简体繁体 English

无法使用pyTesseract读取文字

[英]Text cannot be read using pyTesseract

原文 2018-06-13 09:19:21 8 1 python/ ocr/ tesseract

I am trying to extract logo from the PDFs. 我正在尝试从PDF中提取徽标。

I am applying GaussianBlur, finding the contours and extracting only image. 我正在应用高斯模糊，找到轮廓并仅提取图像。 But Tesseract cannot read the text from that Image? 但是Tesseract无法从该图像中读取文字吗？

这是提取的图像

1 个解决方案

Removing the frame around the letters often helps tesseract recognize texts better. 删除字母周围的框架通常有助于tesseract更好地识别文本。 So, if you try your script with the following image, you'll have a better chance of reading the logo. 因此，如果您尝试使用下图的脚本，则阅读徽标的机会更大。

With that said, you might ask how you could achieve this for this logo and other logos in a similar fashion. 话虽如此，您可能会问如何以类似的方式为该徽标和其他徽标实现此目标。 I could think of a few ways off the top of my head but I think the most generic solution is likely to be a pipeline where text detection algorithms and OCR are combined. 我可以想到一些方法，但我认为最通用的解决方案可能是将文本检测算法和OCR结合在一起的管道。

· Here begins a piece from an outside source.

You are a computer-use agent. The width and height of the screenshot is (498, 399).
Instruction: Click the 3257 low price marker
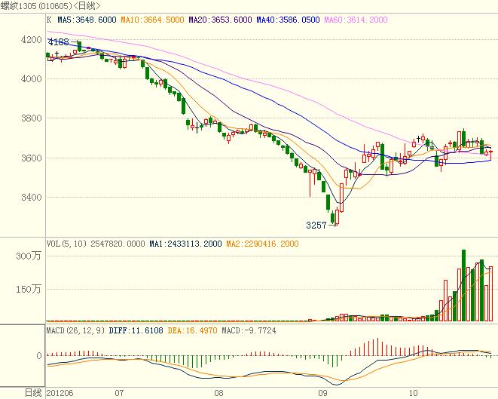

Thus, you might want to check out this repository that provides a text detection algorithm based on R-CNN . 因此，您可能想要检出该存储库，该存储库提供了基于R-CNN的文本检测算法。
You can also step up your tesseract game by applying a few different image pre-processing techniques. 您还可以通过应用一些不同的图像预处理技术来增强tesseract游戏。 I've recently written a pretty simple guide to Tesseract and some image pre-processing techniques. 我最近为Tesseract和一些图像预处理技术写了一个非常简单的指南。 In case you'd like to check them out, here I'm sharing the links with you: 如果您想查看它们，请在这里与您共享链接：
- Getting started with Tesseract - Part I: Introduction Tesseract入门-第一部分：简介
- Getting started with Tesseract - Part II: Image Pre-processing Tesseract入门-第二部分：图像预处理
However, you're also interested in this particular logo, or font, you can also try training tesseract with this font by following the instructions given here . 但是，您也对该特定徽标或字体感兴趣，也可以按照此处给出的说明尝试使用此字体来训练tesseract。